The exercise:
Reproduce the lines below verbatim, starting at the line containing "The width and height of the screenshot is (1200, 700)." and ending at the line containing "coord(20,76)".
"""
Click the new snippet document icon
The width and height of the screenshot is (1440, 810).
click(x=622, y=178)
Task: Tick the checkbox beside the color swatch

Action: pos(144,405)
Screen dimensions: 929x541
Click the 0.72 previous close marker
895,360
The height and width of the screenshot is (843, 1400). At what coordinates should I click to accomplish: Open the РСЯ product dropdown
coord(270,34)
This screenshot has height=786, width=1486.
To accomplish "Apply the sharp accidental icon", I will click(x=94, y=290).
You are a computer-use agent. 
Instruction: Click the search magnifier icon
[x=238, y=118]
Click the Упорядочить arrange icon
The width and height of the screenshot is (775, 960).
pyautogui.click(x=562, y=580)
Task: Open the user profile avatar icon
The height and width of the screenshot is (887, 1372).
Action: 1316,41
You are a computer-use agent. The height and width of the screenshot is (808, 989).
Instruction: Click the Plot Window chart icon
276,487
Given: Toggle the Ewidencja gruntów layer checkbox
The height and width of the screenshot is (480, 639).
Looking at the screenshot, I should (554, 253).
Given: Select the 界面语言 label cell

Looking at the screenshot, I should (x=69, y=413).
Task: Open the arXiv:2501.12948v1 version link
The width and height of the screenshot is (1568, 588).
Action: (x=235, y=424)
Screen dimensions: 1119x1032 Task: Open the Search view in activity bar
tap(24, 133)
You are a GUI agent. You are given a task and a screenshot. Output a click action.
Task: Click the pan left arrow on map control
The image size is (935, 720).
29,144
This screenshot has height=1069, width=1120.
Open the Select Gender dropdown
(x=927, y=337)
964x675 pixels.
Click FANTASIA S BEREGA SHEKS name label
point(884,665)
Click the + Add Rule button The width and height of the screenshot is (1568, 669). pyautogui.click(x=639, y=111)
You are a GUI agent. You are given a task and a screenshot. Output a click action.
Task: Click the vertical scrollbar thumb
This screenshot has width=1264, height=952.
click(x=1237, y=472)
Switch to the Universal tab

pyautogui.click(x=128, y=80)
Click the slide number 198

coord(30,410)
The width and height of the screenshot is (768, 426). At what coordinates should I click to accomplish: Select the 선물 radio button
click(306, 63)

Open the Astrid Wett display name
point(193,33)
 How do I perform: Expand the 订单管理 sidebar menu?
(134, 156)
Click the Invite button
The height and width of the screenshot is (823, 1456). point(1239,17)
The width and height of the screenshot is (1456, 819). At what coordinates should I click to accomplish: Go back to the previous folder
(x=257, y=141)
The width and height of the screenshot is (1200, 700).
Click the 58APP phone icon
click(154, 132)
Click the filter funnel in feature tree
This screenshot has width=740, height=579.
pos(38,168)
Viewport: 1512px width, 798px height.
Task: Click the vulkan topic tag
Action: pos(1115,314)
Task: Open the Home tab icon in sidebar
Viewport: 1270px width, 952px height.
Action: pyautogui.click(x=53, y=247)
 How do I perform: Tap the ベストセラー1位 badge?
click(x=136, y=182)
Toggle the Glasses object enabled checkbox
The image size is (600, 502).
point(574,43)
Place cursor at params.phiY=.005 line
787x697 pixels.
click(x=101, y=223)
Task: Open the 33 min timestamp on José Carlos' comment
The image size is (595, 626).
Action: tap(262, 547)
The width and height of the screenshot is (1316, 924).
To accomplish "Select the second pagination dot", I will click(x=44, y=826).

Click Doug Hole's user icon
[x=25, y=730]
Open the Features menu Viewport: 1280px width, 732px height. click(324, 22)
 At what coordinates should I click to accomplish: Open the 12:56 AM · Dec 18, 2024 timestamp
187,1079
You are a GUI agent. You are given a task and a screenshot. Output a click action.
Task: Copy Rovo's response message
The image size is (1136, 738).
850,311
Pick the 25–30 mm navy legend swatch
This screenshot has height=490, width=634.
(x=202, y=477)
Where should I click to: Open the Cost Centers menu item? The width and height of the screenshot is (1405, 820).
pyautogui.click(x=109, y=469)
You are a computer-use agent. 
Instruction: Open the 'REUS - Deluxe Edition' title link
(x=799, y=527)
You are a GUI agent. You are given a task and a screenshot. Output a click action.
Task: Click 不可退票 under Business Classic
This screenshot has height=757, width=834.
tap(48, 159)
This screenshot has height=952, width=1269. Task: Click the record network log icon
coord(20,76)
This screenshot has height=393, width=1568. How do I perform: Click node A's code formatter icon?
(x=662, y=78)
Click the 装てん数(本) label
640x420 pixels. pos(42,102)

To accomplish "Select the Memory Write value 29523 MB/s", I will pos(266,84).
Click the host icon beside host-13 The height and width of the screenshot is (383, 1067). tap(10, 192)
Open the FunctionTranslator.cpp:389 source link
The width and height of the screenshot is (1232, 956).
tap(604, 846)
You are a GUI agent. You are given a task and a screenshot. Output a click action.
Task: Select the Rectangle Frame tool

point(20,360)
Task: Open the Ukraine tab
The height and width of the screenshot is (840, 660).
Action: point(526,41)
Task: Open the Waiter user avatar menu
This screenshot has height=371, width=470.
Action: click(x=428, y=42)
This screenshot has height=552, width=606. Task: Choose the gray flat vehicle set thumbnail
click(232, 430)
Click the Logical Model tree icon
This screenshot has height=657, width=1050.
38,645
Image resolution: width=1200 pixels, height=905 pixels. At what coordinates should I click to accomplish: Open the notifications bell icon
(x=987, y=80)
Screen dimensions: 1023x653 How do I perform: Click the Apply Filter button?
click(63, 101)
"""
Exercise solution:
The width and height of the screenshot is (1200, 700).
Click the 58APP phone icon
click(154, 132)
Click the filter funnel in feature tree
This screenshot has width=740, height=579.
pos(38,168)
Viewport: 1512px width, 798px height.
Task: Click the vulkan topic tag
Action: pos(1115,314)
Task: Open the Home tab icon in sidebar
Viewport: 1270px width, 952px height.
Action: pyautogui.click(x=53, y=247)
 How do I perform: Tap the ベストセラー1位 badge?
click(x=136, y=182)
Toggle the Glasses object enabled checkbox
The image size is (600, 502).
point(574,43)
Place cursor at params.phiY=.005 line
787x697 pixels.
click(x=101, y=223)
Task: Open the 33 min timestamp on José Carlos' comment
The image size is (595, 626).
Action: tap(262, 547)
The width and height of the screenshot is (1316, 924).
To accomplish "Select the second pagination dot", I will click(x=44, y=826).

Click Doug Hole's user icon
[x=25, y=730]
Open the Features menu Viewport: 1280px width, 732px height. click(324, 22)
 At what coordinates should I click to accomplish: Open the 12:56 AM · Dec 18, 2024 timestamp
187,1079
You are a GUI agent. You are given a task and a screenshot. Output a click action.
Task: Copy Rovo's response message
The image size is (1136, 738).
850,311
Pick the 25–30 mm navy legend swatch
This screenshot has height=490, width=634.
(x=202, y=477)
Where should I click to: Open the Cost Centers menu item? The width and height of the screenshot is (1405, 820).
pyautogui.click(x=109, y=469)
You are a computer-use agent. 
Instruction: Open the 'REUS - Deluxe Edition' title link
(x=799, y=527)
You are a GUI agent. You are given a task and a screenshot. Output a click action.
Task: Click 不可退票 under Business Classic
This screenshot has height=757, width=834.
tap(48, 159)
This screenshot has height=952, width=1269. Task: Click the record network log icon
coord(20,76)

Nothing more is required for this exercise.